Methods: Cross-sectional hospital-based study included thirty-two adult Sudanese patients diagnosed with SCA and twenty-three controls. Written informed consent was obtained. Blood and urine samples were collected. Severity score was calculated using Bios online calculator and eGFR was calculated using Chronic Kidney Disease Epidemiology Collaboration (CKD-EPI) formula without adjustment for ethnicity.

Results: Protein/Creatinine Ratio (PCR) was significantly higher (p-value < 0.001) in sickle cell anaemia group compared to controls. Hyper-filtration and Hyperuricemia were manifested in 75% and 6.3% of SCA group respectively. There was no association between the severity score and renal manifestations in the SCA group.

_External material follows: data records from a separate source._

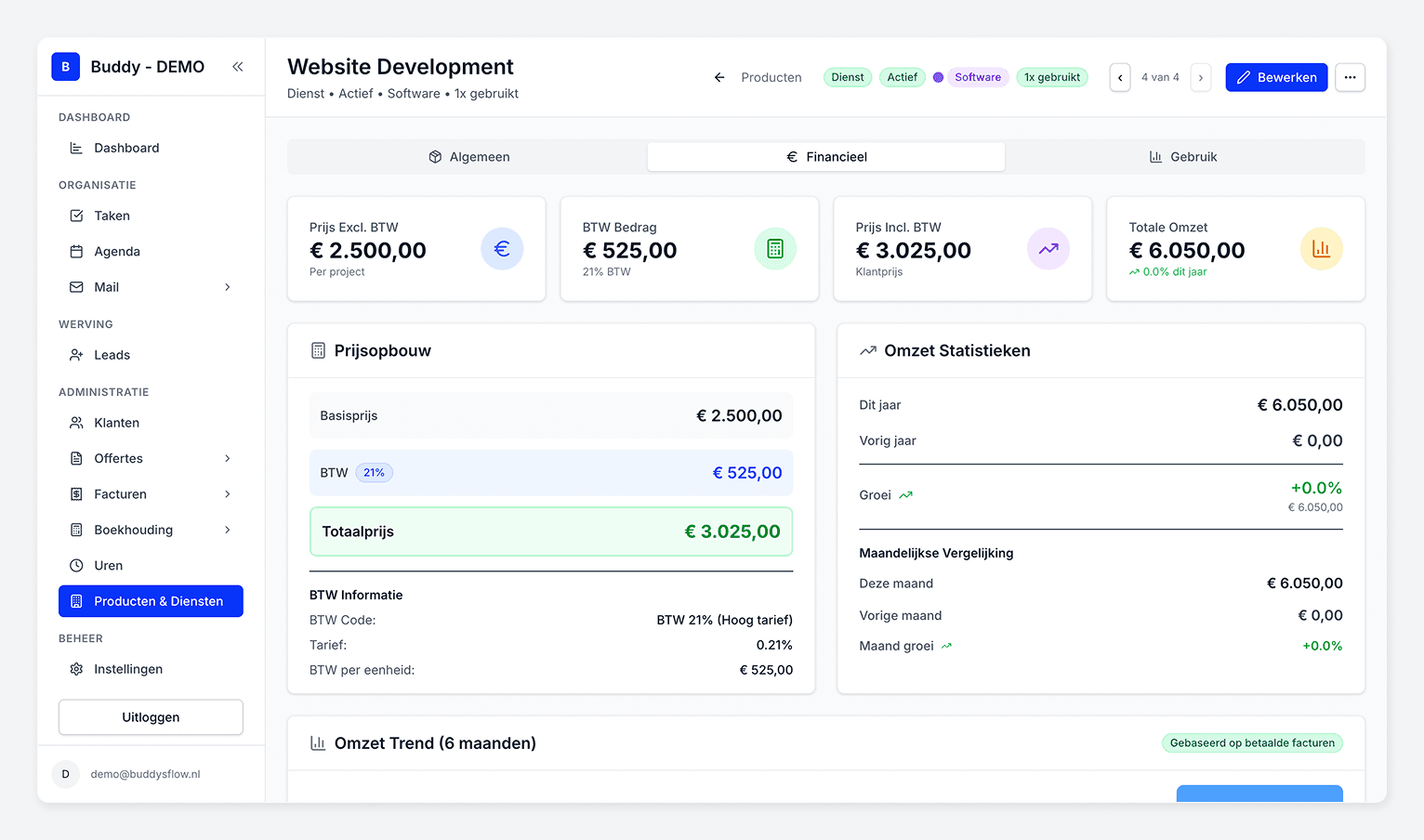Collapse the sidebar with the double chevron
The image size is (1424, 840).
(238, 67)
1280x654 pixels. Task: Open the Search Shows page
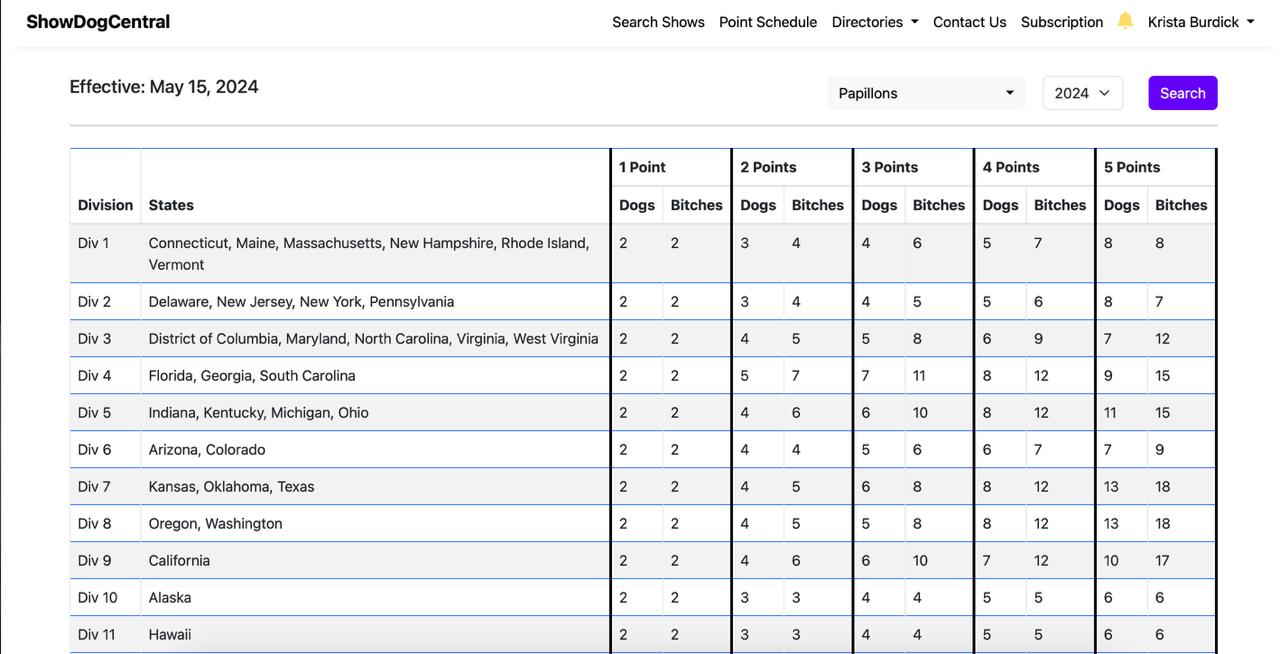[658, 22]
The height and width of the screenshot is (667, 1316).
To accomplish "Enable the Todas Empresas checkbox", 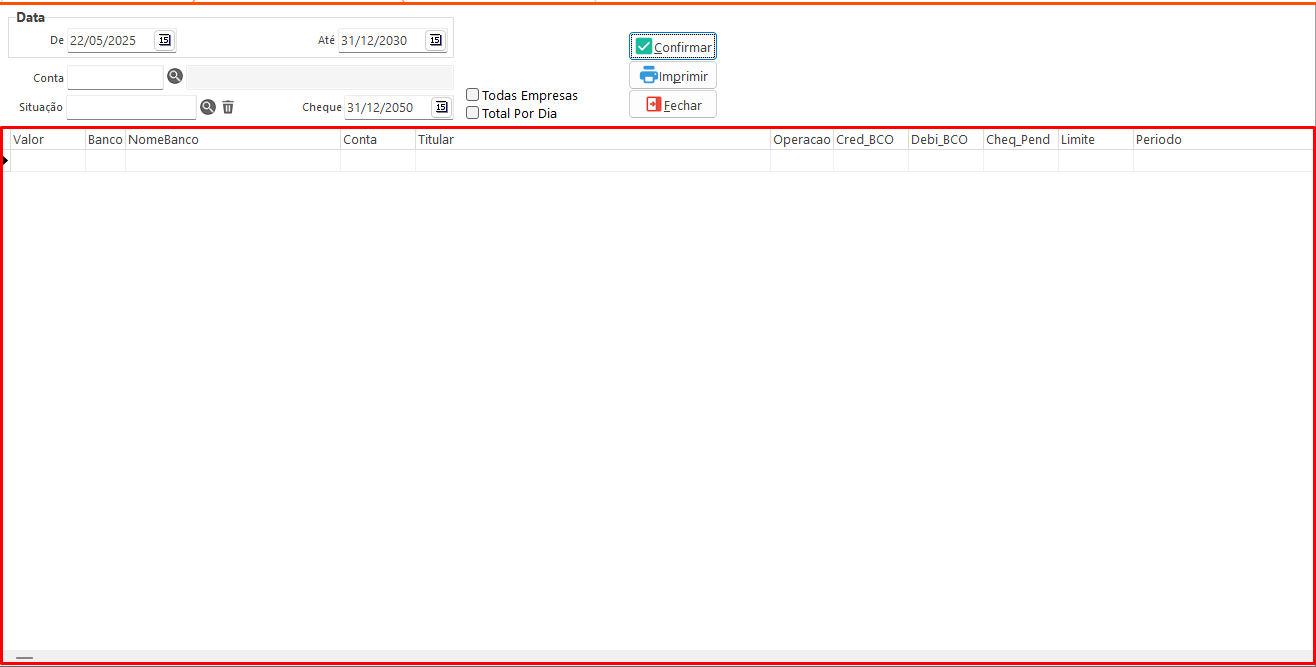I will coord(473,95).
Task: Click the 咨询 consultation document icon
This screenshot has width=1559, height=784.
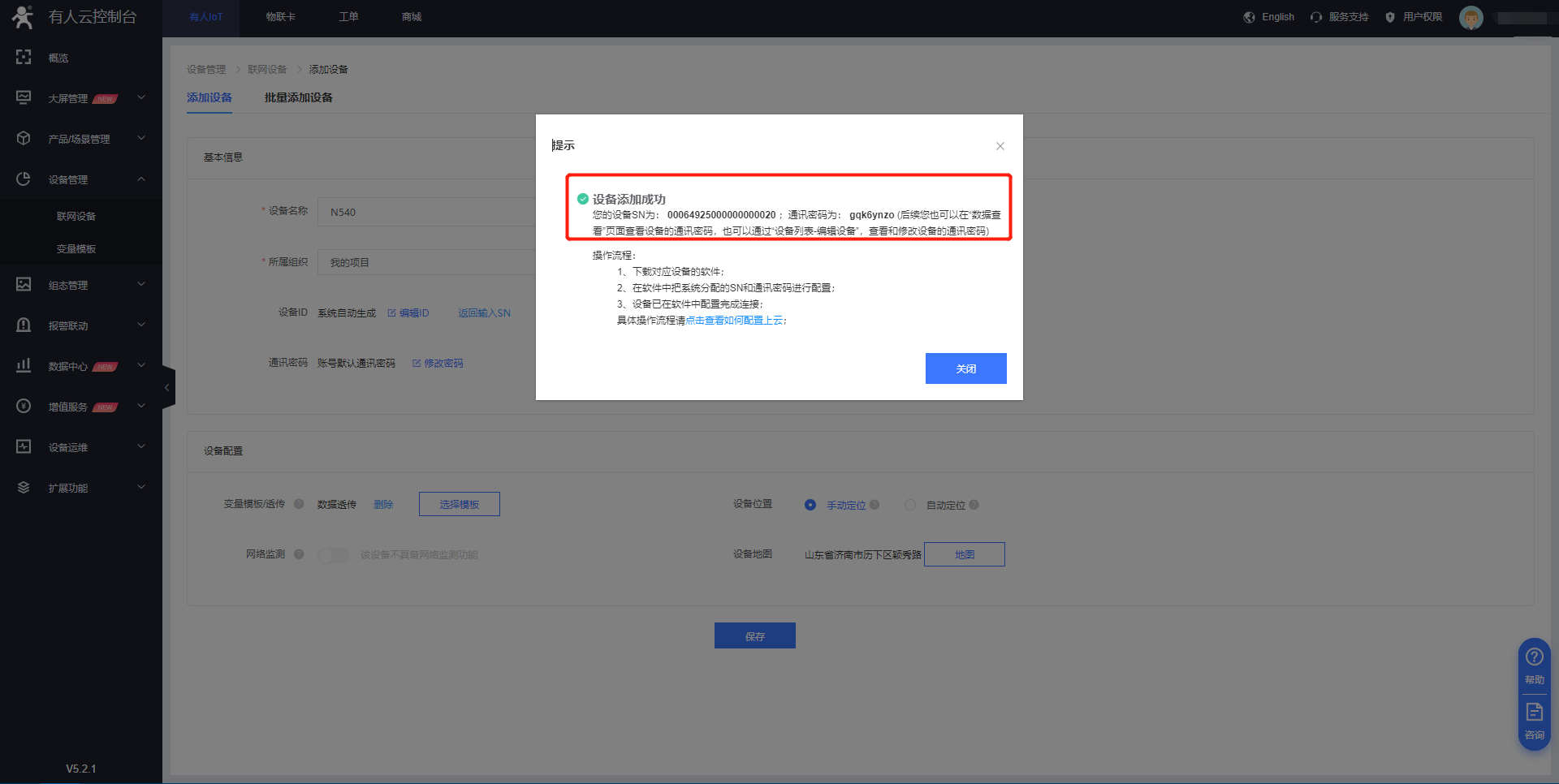Action: tap(1534, 712)
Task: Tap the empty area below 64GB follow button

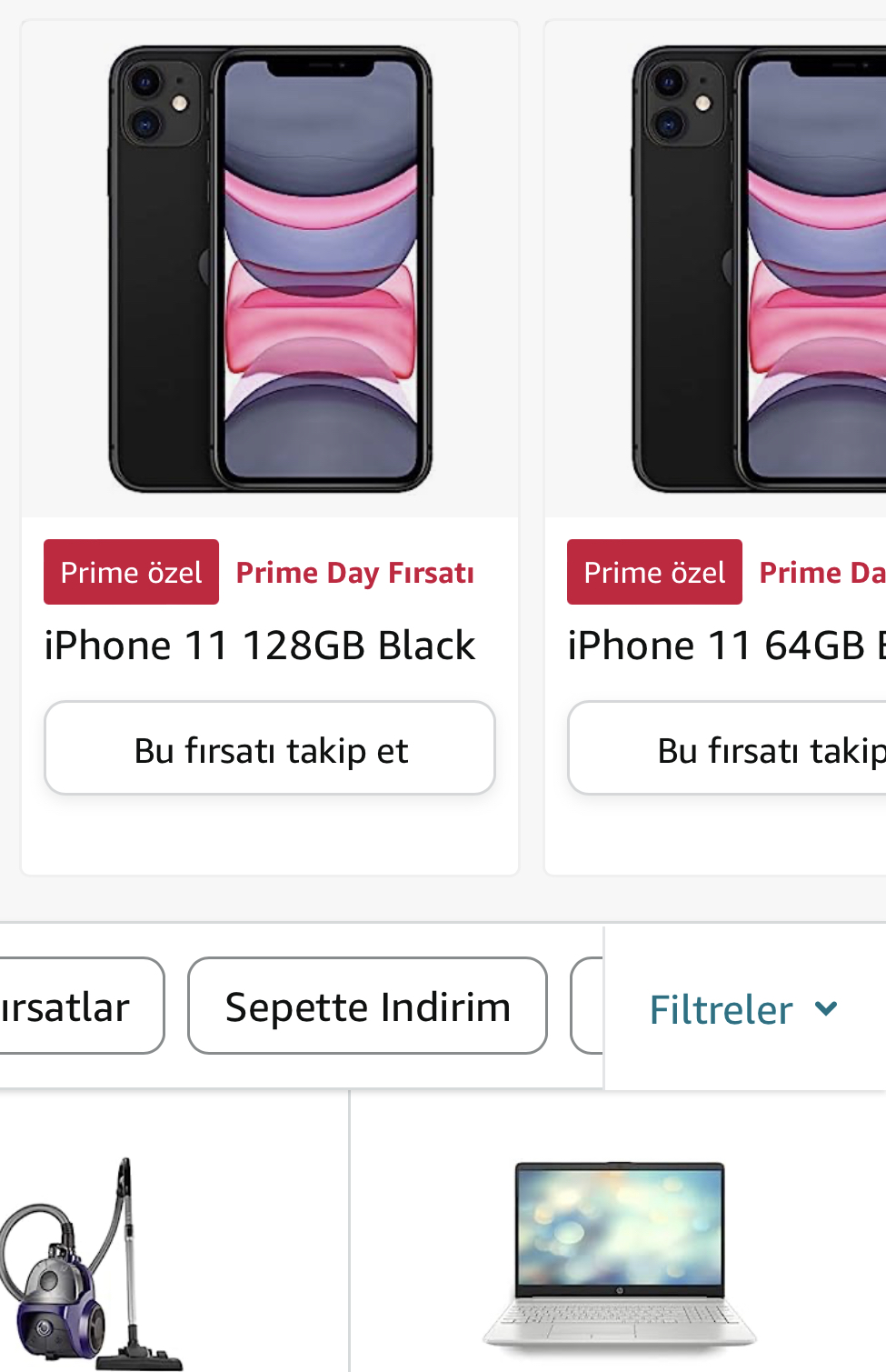Action: click(x=718, y=835)
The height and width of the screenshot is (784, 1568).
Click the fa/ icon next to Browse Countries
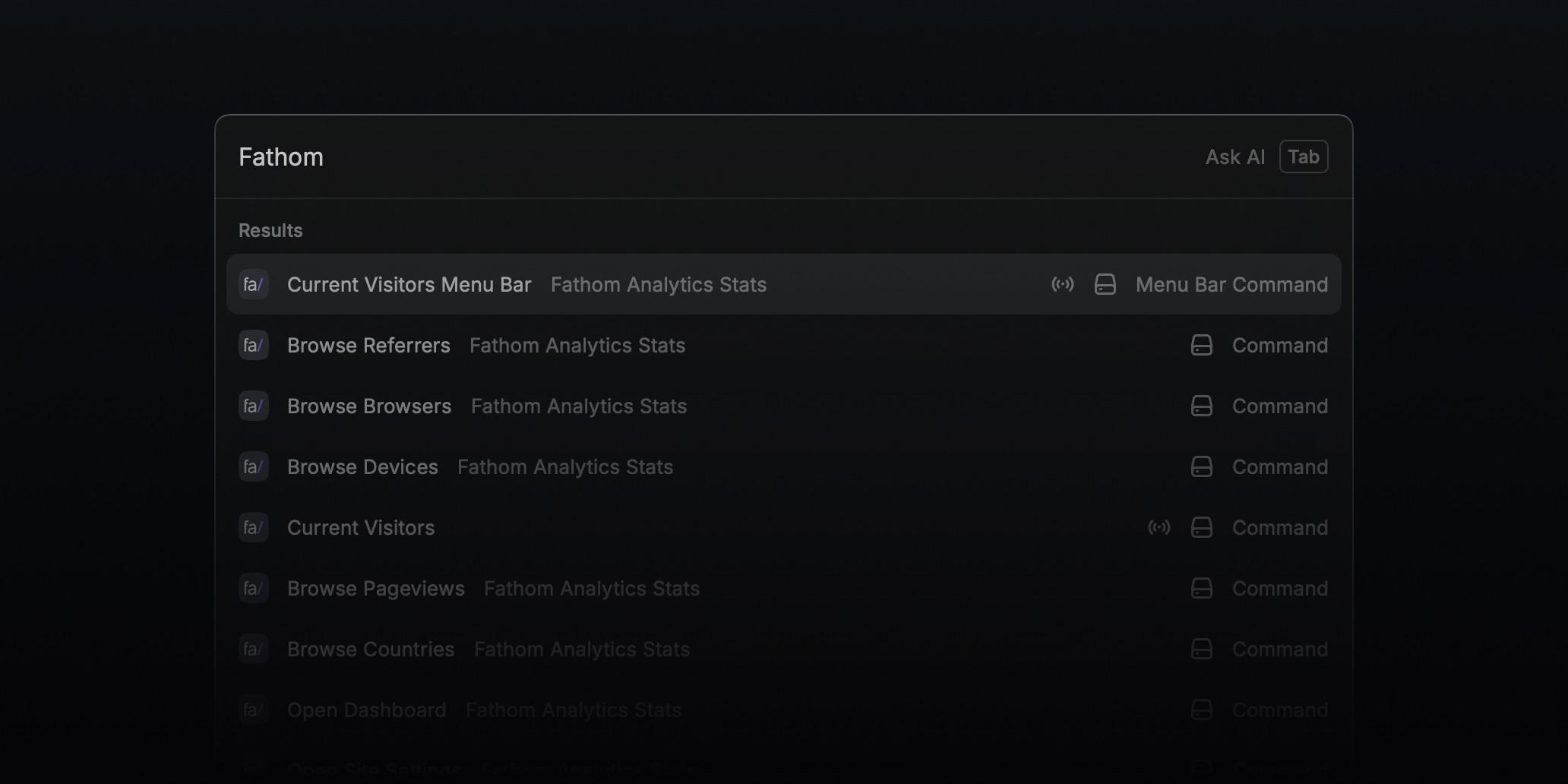coord(253,649)
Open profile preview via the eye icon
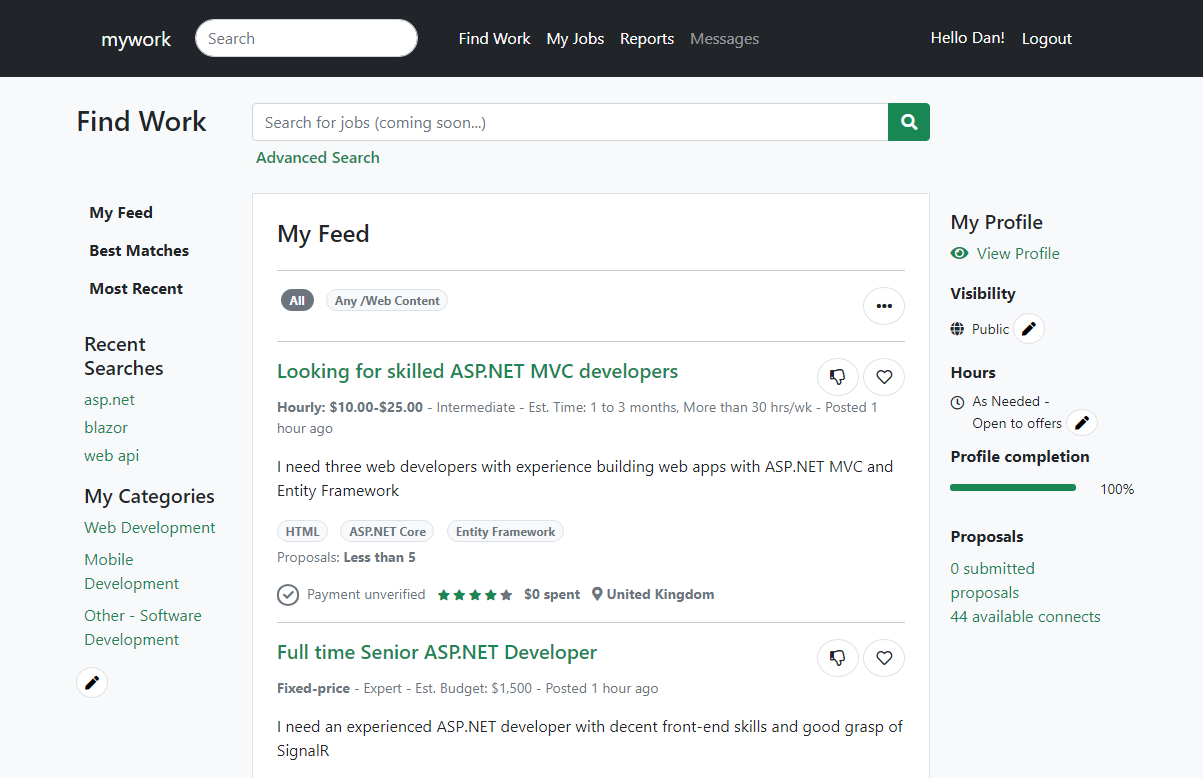The width and height of the screenshot is (1203, 778). point(959,253)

Conclusions: Hyper-filtration and proteinuria were the most prevalent renal manifestations in SCA group. Further studies are recommended to determine the predictors of renal complications and early management of them.

Urology & Nephrology

Sickle cell anemia

glomerular hyper-filtration

proteinuria

hyper-uricemia

Sickle cell anemia (SCA) is an autosomal recessive disease resulting from substitution of amino acid glutamate by valine in position 6 of beta-globin chain(1). Sickle Cell Disease is the most inherited blood disorder worldwide(2). In USA approximately one in every thirteen African American have sickle cell trait and in some African regions the prevalence of SCA may reach up to 30%(3). In Sudan, SCA is one of the most prevalent genetic diseases mainly in Western Sudan; in some tribes prevalence may reach 30% due to high consanguinity rates (4). Sickle cell anemia is a severely morbid condition with high mortality rates even in developed countries where the average survival age is 40 to 50 years(5). In Africa an accurate data is inadequate, but the median survival is far lower and most of the children die before completing their first decade(5).

Sickling of the RBCs, hemolysis, increase viscosity, vaso-occlusion, hypoxia, and ischemia-reperfusion injury are the hallmarks of the SCD(6). Survival age increases in patients with SCA due to advances in management leading to widespread tissue necrosis and end organ damage (5). Renal impairment predominates organs’ failure and it was documented among 40% of SCA patients who died(5). Previous study revealed that the median age of diagnosis of renal failure in SCD patients is 23.1 years and median survival after diagnosis of End Stage Renal Disease (ESRD) in SCD was only 4 years despite hemodialysis(7).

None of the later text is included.